热胁迫下珊瑚组织中细菌群落的变化及其对珊瑚热耐受的作用

Coral reefs, the “rain forests of the sea,” are among the most biologically rich and productive ecosystems on earth. They also provide valuable ecosystem services that are vital to human society and industries. However, coral reefs face a wide and intensifying array of threats. Increased seawater temperature has already caused widespread damage to reefs, with coral bleaching and diseases. Given the global climate changes, the capacity of corals for acclimatization to heat stress is a critical component of their long-term survival. Bacteria in coral holobiont have been considered as a necessary component for increasing coral tolerance to future thermal stress. Nevertheless, it is presently far away from fully understanding of the contributions of bacteria to coral thermal tolerance. Based on the results obtained previously, we will simulate thermal stress, and will investigate the shifts in the bacterial community in the tissues of coral Pocillopora verrucosa under thermal stress. In combination with the responses of the coral to thermal stress, the correlation between bacteria and coral tolerance will be uncovered. According to the correlation analysis results, the key bacterial species (community), which significantly positive correlate to the coral thermal tolerance, will be determined. Through re-inoculation of these strains, we will detect the effect of them on the coral tolerance, and further verify the benefits provided by these key members. Moreover, the mechanisms involved in their contributions to enhancing the coral thermal tolerance will be comprehensively investigated. This work aims to reveal dynamics of the bacterial community in the coral tissues under thermal stress, and to elucidate the role of these bacteria in coral thermal tolerance. This will be helpful to understanding of the coral-bacteria relationship and developing and implementing coral reefs management and conservation programs under the stress of climate change.
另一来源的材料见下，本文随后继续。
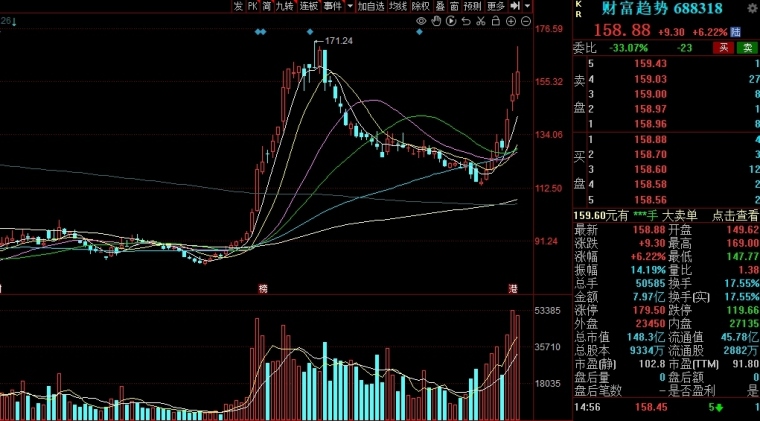Click the green 卖 sell button
Viewport: 760px width, 421px height.
(x=748, y=47)
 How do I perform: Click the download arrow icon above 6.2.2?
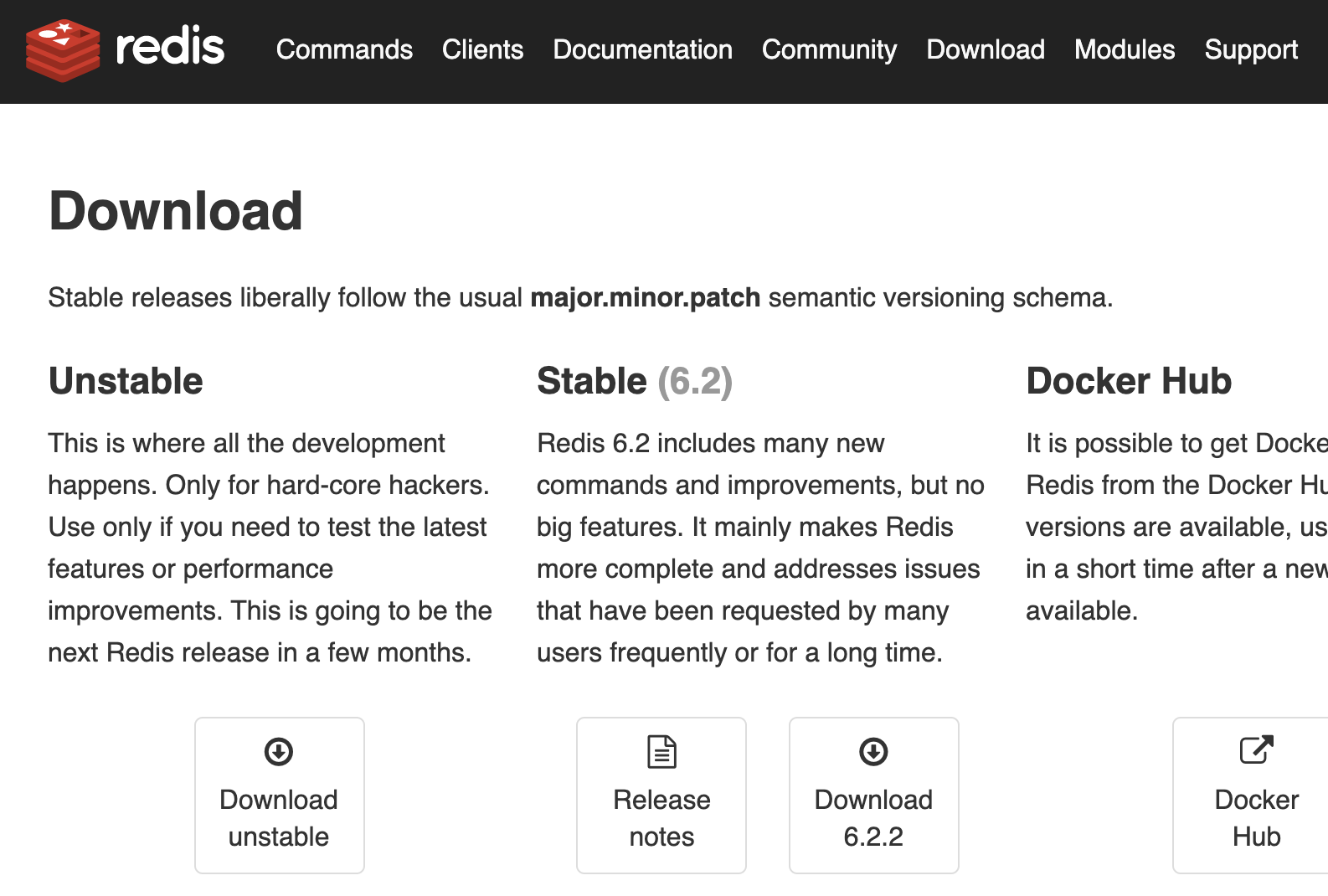pos(873,751)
珊瑚礁被誉为“海洋中的热带雨林”，是地球上生物多样性最丰富、生产力最高的生态系统之一，发挥着重要的生态系统服务功能。当前全球珊瑚礁面临着严峻的威胁。其中，海水温度升高导致的珊瑚白化或疾病，在全球范围造成大规模珊瑚礁退化。在全球气候变化的背景下，珊瑚对高温胁迫的耐受能力是其长期存活的关键。珊瑚“全功能体(holobiont)”中的细菌成员是决定珊瑚热耐受力的关键因素之一。然而，现阶段尚未清晰的认识细菌对珊瑚耐受热胁迫的贡献。基于前期工作，本项目设计模拟热胁迫实验，跟踪研究疣状杯形珊瑚组织中的细菌群落动态变化；解析珊瑚组织微生境中的细菌与珊瑚热耐受力的相关性，找到其中呈正相关的关键菌（群）；通过回接实验研究关键菌（群）对珊瑚热耐受力的影响，确证对珊瑚耐受热胁迫具有有益作用的关键菌（群），并进一步多角度研究其作用机制。本研究将深化对珊瑚—细菌相互关系的认识，为珊瑚礁保护计划的完善提供理论基础。

本项目围绕珊瑚共生体对热胁迫的响应及共生菌对珊瑚宿主高温耐受力的影响展开研究。建立了室内升温模拟实验系统，系统全面地研究了珊瑚、共生藻、共生细菌对升温的响应。揭示了升温过程中珊瑚、共生藻、共生细菌各自不同又相互关联的动态作用模式，以及高温引起珊瑚白化的过程和机制，阐明了高温胁迫下珊瑚共生菌群的结构变化，发现其中的关键共生菌类群如动物内生单胞菌、丙酸杆菌。通过共生菌两两拮抗实验，揭示温度变化显著改变珊瑚共生菌相互拮抗作用网络，表明温度是共生菌群群落构建的重要影响因素。通过对珊瑚共生细菌种内、种间群体感应信号分子的检测，揭示珊瑚共生细菌种间群体感应信号分子的产生响应共生藻和珊瑚宿主合成的化学物质DMSP，并推测珊瑚共生菌群可基于化学信号对水温变化做出群体响应。采用细菌与虫黄藻离体共培养体系，研究揭示了高温胁迫及受试共生菌的存在对虫黄藻CCMP 2433的生长产生了负面影响。回接实验表明丙酸杆菌菌株SCSIO 13291比动物内生单胞菌菌株SCSIO 12664对鹿角杯形珊瑚高温耐受力的影响更大。回接SCSIO 13291有助于珊瑚抵抗高温胁迫。研究成果有助于深化认识珊瑚共生体成员间的相互作用及其对升温的响应，为珊瑚微生物生态学提供新的理论认知，为基于菌群操作的珊瑚修复提供理论依据和菌种资源。.已发表研究论文5篇，其中SCI论文4篇，中文核心期刊论文1篇；获授权发明专利2件；获2019年广东省科技进步一等奖1项（项目负责人排名第4）。培养博士研究生1人，硕士研究生2人。项目负责人获广东省杰出青年基金项目支持。